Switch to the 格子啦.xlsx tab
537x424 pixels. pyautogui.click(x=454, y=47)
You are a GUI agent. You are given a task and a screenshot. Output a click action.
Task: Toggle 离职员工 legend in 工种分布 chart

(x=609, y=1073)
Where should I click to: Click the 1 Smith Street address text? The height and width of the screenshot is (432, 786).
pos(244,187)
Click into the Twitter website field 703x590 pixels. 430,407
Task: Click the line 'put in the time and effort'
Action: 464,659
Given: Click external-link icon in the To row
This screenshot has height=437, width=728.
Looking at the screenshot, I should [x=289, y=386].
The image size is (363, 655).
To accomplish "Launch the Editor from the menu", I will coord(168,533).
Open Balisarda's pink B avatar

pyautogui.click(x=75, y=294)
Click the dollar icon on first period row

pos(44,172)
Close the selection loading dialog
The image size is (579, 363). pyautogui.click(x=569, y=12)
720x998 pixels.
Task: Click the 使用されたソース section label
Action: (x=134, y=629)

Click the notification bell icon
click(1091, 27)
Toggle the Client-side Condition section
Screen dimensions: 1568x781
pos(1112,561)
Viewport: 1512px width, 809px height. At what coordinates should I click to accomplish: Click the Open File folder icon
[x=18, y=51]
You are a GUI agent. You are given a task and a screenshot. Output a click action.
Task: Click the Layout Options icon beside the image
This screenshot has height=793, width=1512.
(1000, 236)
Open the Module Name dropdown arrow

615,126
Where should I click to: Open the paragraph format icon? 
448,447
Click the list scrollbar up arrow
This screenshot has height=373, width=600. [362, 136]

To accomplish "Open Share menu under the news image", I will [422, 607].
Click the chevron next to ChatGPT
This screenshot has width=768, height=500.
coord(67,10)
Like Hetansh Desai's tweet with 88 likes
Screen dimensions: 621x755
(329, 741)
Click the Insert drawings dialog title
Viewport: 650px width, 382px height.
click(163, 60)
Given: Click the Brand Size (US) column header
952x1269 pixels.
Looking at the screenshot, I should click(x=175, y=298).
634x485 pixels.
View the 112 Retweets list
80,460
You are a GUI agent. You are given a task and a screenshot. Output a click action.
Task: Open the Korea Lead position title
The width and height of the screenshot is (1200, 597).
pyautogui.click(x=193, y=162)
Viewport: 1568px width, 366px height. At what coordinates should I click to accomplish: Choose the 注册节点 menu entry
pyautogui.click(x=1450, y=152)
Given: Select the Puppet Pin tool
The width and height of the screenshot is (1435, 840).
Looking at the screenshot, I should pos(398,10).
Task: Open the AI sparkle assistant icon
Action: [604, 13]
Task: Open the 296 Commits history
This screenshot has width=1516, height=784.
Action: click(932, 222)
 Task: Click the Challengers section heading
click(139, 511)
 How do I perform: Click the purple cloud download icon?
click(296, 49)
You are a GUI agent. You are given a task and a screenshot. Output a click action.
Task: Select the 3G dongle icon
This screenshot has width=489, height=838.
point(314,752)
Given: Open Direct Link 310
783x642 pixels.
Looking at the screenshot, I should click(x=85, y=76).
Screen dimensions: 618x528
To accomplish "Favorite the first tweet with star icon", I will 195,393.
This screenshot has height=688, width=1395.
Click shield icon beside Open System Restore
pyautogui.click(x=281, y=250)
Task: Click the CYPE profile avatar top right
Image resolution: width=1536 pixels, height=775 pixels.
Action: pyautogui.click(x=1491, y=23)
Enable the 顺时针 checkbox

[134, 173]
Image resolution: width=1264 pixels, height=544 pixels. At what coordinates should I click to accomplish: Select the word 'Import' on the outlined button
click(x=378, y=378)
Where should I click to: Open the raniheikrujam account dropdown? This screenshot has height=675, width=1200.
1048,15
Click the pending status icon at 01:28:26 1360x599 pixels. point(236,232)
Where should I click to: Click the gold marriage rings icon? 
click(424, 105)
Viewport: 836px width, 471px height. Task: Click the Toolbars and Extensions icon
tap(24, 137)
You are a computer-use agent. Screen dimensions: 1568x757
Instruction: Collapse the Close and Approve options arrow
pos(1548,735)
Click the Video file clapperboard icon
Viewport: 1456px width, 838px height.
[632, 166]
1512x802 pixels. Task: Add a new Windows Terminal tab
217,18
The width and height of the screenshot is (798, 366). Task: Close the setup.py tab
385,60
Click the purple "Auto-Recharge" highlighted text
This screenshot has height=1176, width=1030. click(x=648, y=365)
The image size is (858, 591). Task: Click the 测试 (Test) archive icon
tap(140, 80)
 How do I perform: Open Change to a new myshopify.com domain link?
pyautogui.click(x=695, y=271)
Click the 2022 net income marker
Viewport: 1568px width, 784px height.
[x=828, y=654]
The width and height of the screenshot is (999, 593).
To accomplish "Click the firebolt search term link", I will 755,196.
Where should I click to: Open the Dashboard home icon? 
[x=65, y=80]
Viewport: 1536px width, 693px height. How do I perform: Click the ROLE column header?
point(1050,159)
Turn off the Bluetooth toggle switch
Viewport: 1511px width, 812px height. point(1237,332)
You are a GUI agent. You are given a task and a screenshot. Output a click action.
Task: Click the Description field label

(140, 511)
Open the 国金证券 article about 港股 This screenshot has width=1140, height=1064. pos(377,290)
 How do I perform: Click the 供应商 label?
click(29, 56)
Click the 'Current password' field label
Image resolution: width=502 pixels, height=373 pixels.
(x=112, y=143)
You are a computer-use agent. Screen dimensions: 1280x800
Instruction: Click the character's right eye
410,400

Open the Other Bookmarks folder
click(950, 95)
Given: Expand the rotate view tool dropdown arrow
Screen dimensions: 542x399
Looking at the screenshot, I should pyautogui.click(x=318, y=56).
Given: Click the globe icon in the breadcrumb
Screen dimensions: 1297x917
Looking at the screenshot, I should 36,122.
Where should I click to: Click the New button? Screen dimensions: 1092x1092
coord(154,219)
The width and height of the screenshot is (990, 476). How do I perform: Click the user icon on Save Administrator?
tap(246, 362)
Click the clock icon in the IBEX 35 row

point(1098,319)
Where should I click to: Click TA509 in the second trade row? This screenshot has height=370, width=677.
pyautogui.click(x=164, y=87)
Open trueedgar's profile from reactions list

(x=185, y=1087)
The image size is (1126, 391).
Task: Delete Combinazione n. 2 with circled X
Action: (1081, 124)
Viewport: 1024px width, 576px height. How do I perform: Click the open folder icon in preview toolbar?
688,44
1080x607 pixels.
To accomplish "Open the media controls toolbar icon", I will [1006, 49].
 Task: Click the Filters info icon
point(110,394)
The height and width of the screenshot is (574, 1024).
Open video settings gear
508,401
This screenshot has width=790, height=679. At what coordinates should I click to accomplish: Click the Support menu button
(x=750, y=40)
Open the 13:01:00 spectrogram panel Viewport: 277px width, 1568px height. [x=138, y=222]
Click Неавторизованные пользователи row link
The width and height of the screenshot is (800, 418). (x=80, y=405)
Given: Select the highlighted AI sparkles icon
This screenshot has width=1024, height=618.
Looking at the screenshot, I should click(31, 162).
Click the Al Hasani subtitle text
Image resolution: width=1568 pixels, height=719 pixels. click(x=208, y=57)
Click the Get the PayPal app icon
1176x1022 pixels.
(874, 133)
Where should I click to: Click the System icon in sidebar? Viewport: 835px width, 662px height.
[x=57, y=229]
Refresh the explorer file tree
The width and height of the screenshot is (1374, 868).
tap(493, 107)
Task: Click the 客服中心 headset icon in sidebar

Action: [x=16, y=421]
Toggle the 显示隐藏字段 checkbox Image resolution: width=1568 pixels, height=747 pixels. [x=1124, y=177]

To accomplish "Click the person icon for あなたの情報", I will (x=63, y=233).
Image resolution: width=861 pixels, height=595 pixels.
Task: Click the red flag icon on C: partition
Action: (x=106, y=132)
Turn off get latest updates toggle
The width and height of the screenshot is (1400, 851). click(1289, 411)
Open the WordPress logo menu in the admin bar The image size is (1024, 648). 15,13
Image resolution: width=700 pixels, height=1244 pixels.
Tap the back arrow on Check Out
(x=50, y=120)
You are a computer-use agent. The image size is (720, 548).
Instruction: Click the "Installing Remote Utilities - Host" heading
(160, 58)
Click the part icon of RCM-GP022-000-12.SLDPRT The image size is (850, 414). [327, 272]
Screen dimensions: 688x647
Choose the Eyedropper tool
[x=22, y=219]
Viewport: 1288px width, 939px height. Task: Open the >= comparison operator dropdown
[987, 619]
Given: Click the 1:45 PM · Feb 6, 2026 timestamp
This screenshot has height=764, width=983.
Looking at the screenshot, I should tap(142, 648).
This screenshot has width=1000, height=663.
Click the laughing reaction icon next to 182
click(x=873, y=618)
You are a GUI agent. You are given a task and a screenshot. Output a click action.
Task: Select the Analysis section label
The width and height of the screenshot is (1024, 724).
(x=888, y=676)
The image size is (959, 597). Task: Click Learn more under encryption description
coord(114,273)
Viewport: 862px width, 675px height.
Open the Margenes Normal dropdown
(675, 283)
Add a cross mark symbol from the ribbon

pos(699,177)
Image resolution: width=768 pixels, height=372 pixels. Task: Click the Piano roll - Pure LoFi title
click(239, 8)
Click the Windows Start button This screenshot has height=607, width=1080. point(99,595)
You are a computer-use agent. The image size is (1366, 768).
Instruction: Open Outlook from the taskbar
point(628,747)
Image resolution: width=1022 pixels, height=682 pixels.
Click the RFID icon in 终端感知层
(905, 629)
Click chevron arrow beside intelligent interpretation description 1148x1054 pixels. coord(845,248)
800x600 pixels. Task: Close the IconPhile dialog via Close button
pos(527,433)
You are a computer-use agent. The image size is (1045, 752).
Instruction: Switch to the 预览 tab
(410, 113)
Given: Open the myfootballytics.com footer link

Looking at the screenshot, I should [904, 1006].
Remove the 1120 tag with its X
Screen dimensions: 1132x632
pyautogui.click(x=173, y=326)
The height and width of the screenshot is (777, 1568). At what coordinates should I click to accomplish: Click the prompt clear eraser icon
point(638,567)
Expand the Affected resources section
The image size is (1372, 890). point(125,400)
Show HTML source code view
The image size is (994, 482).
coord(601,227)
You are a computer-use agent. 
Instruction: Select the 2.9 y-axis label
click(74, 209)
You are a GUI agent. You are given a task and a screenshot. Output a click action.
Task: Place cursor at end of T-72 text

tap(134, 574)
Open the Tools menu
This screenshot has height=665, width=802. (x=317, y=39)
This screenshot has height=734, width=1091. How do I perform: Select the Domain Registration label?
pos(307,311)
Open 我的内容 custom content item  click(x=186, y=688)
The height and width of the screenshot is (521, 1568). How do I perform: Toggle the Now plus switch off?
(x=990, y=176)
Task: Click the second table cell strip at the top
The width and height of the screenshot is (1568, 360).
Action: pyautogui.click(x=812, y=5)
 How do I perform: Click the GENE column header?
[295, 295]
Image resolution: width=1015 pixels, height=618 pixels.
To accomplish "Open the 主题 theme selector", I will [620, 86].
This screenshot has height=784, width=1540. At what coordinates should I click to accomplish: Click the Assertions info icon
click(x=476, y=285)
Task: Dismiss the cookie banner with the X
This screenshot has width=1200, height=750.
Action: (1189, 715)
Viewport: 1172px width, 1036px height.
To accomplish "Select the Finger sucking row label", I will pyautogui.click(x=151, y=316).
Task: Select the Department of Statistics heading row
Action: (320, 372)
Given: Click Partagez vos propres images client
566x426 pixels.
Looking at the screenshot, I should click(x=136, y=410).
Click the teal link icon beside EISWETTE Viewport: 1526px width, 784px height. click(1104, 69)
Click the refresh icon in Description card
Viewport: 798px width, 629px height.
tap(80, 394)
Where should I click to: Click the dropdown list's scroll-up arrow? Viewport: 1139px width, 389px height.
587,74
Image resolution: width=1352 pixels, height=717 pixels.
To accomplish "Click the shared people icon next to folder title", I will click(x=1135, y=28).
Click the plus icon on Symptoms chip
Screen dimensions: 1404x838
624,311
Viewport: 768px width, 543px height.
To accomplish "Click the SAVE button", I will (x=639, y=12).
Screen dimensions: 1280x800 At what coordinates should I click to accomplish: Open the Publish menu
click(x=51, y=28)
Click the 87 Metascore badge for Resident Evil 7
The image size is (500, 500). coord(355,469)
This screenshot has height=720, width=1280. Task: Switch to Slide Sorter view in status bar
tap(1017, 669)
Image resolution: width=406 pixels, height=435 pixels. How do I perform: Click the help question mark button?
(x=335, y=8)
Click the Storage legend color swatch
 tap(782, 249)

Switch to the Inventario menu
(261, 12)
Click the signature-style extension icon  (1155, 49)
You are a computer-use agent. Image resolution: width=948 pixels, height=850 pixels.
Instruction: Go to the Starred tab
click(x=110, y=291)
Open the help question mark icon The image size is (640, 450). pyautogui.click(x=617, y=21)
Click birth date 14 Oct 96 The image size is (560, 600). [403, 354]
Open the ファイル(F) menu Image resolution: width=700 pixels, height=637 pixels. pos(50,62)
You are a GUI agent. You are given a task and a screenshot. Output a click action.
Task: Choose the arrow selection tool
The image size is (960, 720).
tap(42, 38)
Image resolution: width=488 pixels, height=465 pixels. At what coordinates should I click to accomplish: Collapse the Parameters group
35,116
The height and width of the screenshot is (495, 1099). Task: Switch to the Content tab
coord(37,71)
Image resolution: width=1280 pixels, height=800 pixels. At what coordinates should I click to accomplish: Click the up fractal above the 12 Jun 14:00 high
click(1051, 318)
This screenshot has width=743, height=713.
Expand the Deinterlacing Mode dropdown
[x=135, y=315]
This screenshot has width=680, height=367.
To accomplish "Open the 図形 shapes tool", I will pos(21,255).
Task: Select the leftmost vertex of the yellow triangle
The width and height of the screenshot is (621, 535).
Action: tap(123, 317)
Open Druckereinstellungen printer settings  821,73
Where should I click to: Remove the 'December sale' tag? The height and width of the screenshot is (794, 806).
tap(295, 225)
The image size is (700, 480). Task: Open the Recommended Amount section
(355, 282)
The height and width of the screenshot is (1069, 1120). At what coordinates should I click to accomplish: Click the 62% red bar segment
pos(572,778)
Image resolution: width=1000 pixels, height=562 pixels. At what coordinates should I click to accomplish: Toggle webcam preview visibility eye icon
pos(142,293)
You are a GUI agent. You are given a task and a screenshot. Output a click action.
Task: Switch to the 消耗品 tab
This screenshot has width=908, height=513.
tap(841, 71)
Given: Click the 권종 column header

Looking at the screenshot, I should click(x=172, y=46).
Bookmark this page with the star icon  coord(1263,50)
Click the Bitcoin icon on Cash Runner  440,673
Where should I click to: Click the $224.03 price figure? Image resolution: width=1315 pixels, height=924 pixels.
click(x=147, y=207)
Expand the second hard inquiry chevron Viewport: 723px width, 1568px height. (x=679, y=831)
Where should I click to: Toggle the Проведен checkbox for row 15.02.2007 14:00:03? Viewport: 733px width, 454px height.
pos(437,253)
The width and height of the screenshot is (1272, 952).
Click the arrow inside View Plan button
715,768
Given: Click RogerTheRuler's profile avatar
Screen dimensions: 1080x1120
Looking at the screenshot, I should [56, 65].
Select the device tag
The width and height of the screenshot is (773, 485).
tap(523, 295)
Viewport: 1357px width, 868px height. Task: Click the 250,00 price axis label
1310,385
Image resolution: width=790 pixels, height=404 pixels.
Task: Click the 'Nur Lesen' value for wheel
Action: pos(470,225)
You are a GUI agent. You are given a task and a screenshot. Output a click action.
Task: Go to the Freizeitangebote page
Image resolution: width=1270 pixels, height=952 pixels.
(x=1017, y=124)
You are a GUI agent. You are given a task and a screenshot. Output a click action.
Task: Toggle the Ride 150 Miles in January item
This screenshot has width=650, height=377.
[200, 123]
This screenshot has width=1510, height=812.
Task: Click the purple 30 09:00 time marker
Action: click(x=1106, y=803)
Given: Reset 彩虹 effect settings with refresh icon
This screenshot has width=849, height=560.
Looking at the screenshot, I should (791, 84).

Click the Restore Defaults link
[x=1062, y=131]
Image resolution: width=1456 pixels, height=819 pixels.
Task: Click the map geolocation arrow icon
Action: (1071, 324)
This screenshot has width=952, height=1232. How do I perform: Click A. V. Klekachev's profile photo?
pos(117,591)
================
YOUR ASSIGNMENT —
When you reach the line containing "Where should I click to: Click the New" in the data above, start copying exactly, and stop after the line containing "1080x607 pixels.".

EXERCISE RESPONSE —
Where should I click to: Click the New button? Screen dimensions: 1092x1092
coord(154,219)
The width and height of the screenshot is (990, 476). How do I perform: Click the user icon on Save Administrator?
tap(246, 362)
Click the clock icon in the IBEX 35 row

point(1098,319)
Where should I click to: Click TA509 in the second trade row? This screenshot has height=370, width=677.
pyautogui.click(x=164, y=87)
Open trueedgar's profile from reactions list

(x=185, y=1087)
The image size is (1126, 391).
Task: Delete Combinazione n. 2 with circled X
Action: (1081, 124)
Viewport: 1024px width, 576px height. How do I perform: Click the open folder icon in preview toolbar?
688,44
1080x607 pixels.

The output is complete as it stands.